[Exercises to complete]
1. Answer these from the piece on overlooked National Park System units:
(a) How many of the system's units are "national parks"?
(b) How long ago was the volcanic eruption that created the caldera?
(c) In what year did ranching take hold in the region?
2. Pick up the piece on overlooked National Park System units after its last sentence and carry it forward.

[Extract provided]
- - -

Most Overlooked National Park System Units

There seem to be countless national park stories in the media about “best this,” or “best that,” or “most underrated” park. More often than not, those stories revolve around the 63 “national parks” that are included within the 428 units of the National Park System. What about the remaining 365 units? Let’s take a look at some of the most overlooked parks in that universe (and we hope you’ll help!).

Here’s a partial list from first-hand experience:

Valles Caldera National Preserve is a park unit with great promise/Patrick Cone photo of Valle Grande

Valles Caldera National Preserve, New Mexico

Though the National Park Service needs to complete a visitor management plan that includes access, trails, pullouts, allowed activities, and perhaps even campgrounds, this nearly 90,000-acre wooded and mountainous slash of New Mexico really is hidden. And there’s so much to see here: Human history that dates back 10,000 years; the remains of a volcanic eruption 1.25 million years ago that created the caldera; a small number of sulfuric acid springs known colorfully as Kidney and Stomach Trouble Spring, Footbath Spring, Ladies’ Bathhouse Spring, Laxitive [sic] Spring, Turkey Spring, Lemonade Spring, and Electric Spring; old-growth stands of 400-year-old Ponderosa pine; New Mexico’s largest elk herd; and blue ribbon trout streams. The Park Service can’t complete the visitor management plan soon enough…but once it does, Valles Caldera likely will pop up on every national park traveler’s must-see list.

Eight-hundred years ago, ancestral Puebloans settled in the region and grew crops, while Spanish settlers arrived in the 1500s with their sheep herds. Ranching took hold in 1860, when a land grant given to the descendants of Luis Maria Cabeza de Baca gave rise to Baca Location No. 1, a sprawling ranch that decades later was returned to the public landscape.

Nearly 200 bird species have been spotted in the preserve, which the National Audubon Society has labeled an Important Bird Area. Cross-country skiing is popular here, and the network of old logging roads hold promise for mountain bike trails.

- - -

[Data to examine]

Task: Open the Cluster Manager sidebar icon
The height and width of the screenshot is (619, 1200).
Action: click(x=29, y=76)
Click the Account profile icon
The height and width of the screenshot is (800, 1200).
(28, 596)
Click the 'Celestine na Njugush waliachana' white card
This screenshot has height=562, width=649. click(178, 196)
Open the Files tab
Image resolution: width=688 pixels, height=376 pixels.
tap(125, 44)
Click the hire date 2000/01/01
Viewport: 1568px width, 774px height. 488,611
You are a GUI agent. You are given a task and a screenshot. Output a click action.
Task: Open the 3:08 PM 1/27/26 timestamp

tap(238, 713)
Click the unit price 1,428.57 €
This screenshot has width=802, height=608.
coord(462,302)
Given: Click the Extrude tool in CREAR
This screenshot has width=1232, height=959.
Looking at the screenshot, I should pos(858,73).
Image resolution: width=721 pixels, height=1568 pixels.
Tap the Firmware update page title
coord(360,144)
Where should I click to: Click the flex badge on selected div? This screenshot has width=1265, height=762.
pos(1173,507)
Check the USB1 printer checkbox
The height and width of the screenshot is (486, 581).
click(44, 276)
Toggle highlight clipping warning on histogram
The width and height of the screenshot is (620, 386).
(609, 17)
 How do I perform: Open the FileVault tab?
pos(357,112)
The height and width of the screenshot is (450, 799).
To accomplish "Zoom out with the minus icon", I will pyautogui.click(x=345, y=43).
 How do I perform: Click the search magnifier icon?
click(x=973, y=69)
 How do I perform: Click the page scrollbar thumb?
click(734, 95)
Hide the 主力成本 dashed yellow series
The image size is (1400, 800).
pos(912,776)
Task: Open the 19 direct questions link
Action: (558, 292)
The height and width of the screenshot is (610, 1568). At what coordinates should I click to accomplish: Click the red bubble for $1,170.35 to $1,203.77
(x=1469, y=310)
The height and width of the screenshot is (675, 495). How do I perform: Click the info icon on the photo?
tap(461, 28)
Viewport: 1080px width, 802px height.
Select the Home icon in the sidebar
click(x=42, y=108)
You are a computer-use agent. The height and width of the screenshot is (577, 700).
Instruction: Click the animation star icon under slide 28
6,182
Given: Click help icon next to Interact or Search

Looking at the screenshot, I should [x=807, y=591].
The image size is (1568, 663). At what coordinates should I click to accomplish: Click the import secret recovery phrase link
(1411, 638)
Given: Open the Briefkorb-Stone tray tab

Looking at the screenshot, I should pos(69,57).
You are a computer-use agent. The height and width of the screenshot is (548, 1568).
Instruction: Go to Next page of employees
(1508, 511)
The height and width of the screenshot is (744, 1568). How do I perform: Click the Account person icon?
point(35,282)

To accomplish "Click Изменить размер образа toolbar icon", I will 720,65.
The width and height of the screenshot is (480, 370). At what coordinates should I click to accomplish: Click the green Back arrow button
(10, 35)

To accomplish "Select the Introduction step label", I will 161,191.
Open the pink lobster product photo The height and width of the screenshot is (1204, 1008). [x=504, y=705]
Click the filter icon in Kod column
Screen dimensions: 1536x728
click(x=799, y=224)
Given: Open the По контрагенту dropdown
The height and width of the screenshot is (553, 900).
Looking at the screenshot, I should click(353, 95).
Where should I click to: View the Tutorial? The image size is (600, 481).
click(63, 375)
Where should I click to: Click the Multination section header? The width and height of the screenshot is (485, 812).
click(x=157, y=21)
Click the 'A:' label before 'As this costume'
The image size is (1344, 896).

- - -

[Answers to the problems]
1.
(a) 63 of the 428 units
(b) 1.25 million years ago
(c) 1860

2.
Fort Larned is the best Civil War-era fort in the National Park System, in part due to the rocks used to build structures like the officers' quarters/Kurt Repanshek

Fort Larned is the best Civil War-era fort in the National Park System, in part due to the rocks used to build structures like the officers’ quarters/Kurt Repanshek file

Fort Larned National Historic Site, Kansas

You really need to want to reach Fort Larned in western Kansas, but if you’re interested in post-Civil War military history this is a must stop on your parks’ itinerary. Here you’ll find the best preserved Civil War-era fort in the National Park System (Fort Laramie National Historic Site is nice, but it doesn’t come close). No walls surround Fort Larned on the Kansas prairie, which makes it easy for your eyes to roam across the surrounding countryside that was home to Union soldiers from 1860 to 1878 when they were tasked with guarding travelers along the Santa Fe Trail, protecting mail routes, and negotiating with area tribes that were growing increasingly concerned with the flood of settlers.

It’s not hard to envision the physical aspects of the fort as it appeared in the 1860s. The barracks appear as they would with the troops out in the field, beds made and gear stowed. Although, with the soldiers forced to sleep side by side in bunk beds designed for four — two on the top and two on the bottom — sleep might have been hard to come by. The hospital, once housing for the 10th Cavalry, features well-spaced beds and yellow-painted flooring intended to make it easier to clean up blood.

The setting is austere, a snapshot of 19th century military life on the frontier. 

Kivas at Pecos National Historical Park are open for exploration/Kurt Repanshek

Along with the ruins of a Spanish mission, Pecos National Historical Park preserves many kivas/Kurt Repanshek file

Pecos National Historical Park, New Mexico

Located just southeast of Santa Fe, the focal point for many is the Spanish mission and surrounding pueblos, which are indeed captivating and rich in history and stories. But there’s so much more. As the National Park Service puts it, the park “preserves 12,000 years of human history, including the remains of the Pecos Pueblo and many other American Indian structures, Spanish colonial missions, homesteads of the Mexican era, a section of the Santa Fe Trail, sites related to the Civil War Battle of Glorieta Pass, and a 1900s ranch.”

You cannot take all that in and do it justice in just a few hours. A full day might not even be enough if you spend time walking the grounds, climbing down into the kivas, trying to imagine how big the mission that dates to the 1600s really was at its peak. The story of the arrival of Spanish explorers and their Franciscan friars and how they subjugated the Indigenous Pecos population is particularly poignant, as is the revolt the Pecos mounted in 1680 to drive out the Spanish.

The Glorieta battle marked the end of the Confederacy’s New Mexico campaign. Their plan for the campaign was pretty straightforward. Brigadier General Henry Hopkins Sibley and his Texan volunteers would advance up the Rio Grande from El Paso to Albuquerque and Santa Fe. From there, they would move eastward along the Santa Fe Trail, crossing the mountains at Glorieta Pass, and then turn north. After seizing the supply base at Fort Union, Sibley would take the mines of Colorado while disrupting federal communications with California, Nevada, and Oregon.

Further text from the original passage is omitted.